Monday 27 October 2008

The next weekend

Despite having worked a full week in between, the next weekend we came up with just as much to see and do. First, I headed in to East London to see my first football (soccer for those antipodean readers) match. It ended up being a League One match (the league below Premier League), just because it was easier to see one of those, and it was also my friend's home team, Leyton Orient. It was certainly an experience. They played Stockport, and lost. There was a very small contingent of Stockport fans there, but what they lacked in numbers, they made up for in volume. The Leyton Orient fans made up for their overwhelming numbers with language. I mean, I swear like a sailor at the best of times, but they put me to shame.

After the game Mil and I went back to her place to collect Matt, before heading out to my place for a BBQ. Although I'd had plenty of meat-cooked-by-fire over the past couple of months, the others had been without for a year. They camped at my place for the night, in readiness for our trip the next day.
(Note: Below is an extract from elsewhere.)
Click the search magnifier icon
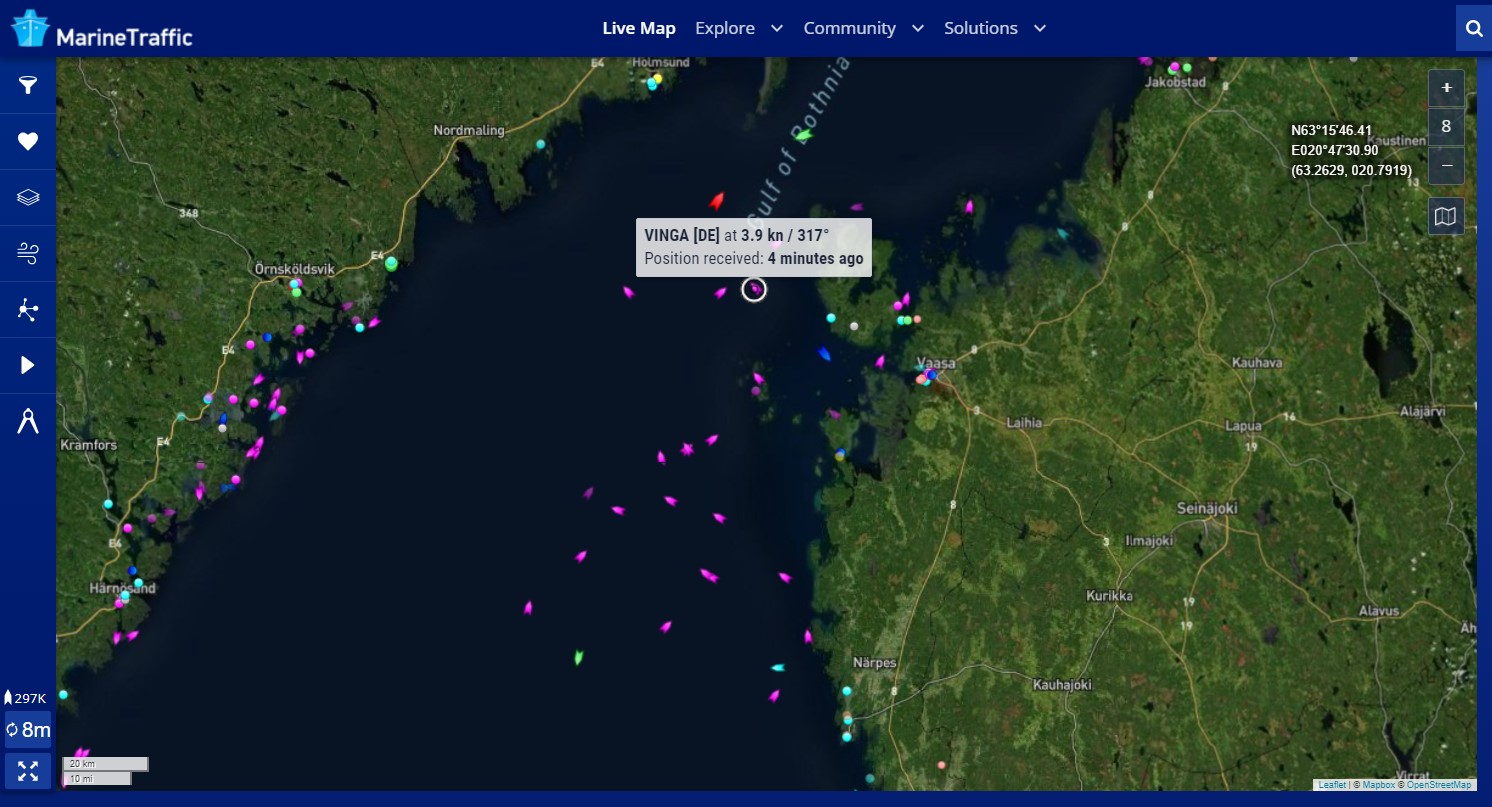 point(1473,29)
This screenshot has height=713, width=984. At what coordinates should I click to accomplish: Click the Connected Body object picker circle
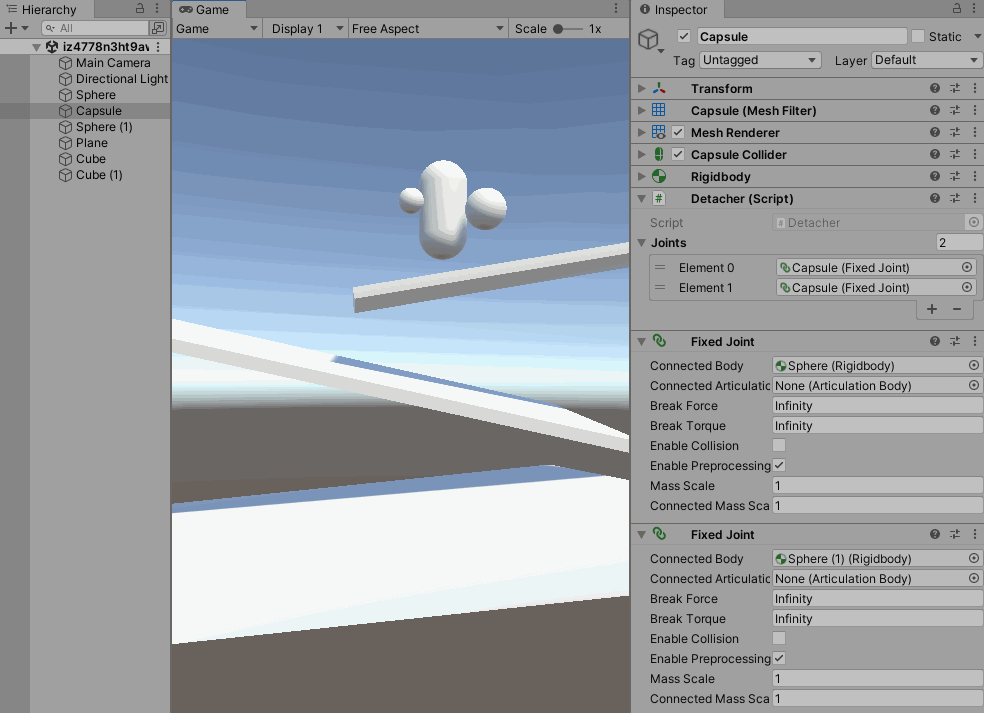[967, 365]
The weekend before, we'd stood in the furtherest corner of the South West of the country. Our mission this week was to stand in the furtherest corner of the South East, and also to try and see France. In the end it was no hardship. We headed to Dover (not Devon as we kept calling it from the weekend before, thanks Mil). We were going to the castle, and to see the white cliffs. I think the cliffs were far more spectacular than the castle. I'd suggested the castle based on someone else's recommendations about how good it was. I was far more interested in the secret wartime tunnels that were there than the castle. The castle didn't really have too much information about the place, and it wasn't as informative as others. I still think that Edinburgh Castle has been the best castle I've seen so far, but I digress.





Dover Castle did have the secret wartime tunnels. I know it must seem like we seek out these kinds of places, after the nuclear bunker tour, but really we don't. We didn't know that they were even there until we got there. There's actually 5 tunnels dug into the white cliffs, that were used as the headquarters of the Royal Navy during World War 2. Winston Churchill spent some time there, and Admiral Sir Bertram Ramsay was in charge there for many years. Dover is very close to Dunkirk, and was where the evacuation was co-ordinated from. They were actually going to use the tunnels as a nuclear bunker in case of attack during the Cold War, until someone with a few active brain cells realised that chalk wasn't going to keep out radiation.





It's hard to see in the photo above, but the shadowy part just above the horizon is France.

We didn't hang around Dover after we left the castle, apart from to get something to eat and some fuel. There's a lot of castles in that area, so I know I'll be going back sooner or later.

1 comment:

Anonymous said...

Sarah

I LOVE Dover Castle. You can stay there you know. I wrote a review on the house you can rent through the English Heritage Org.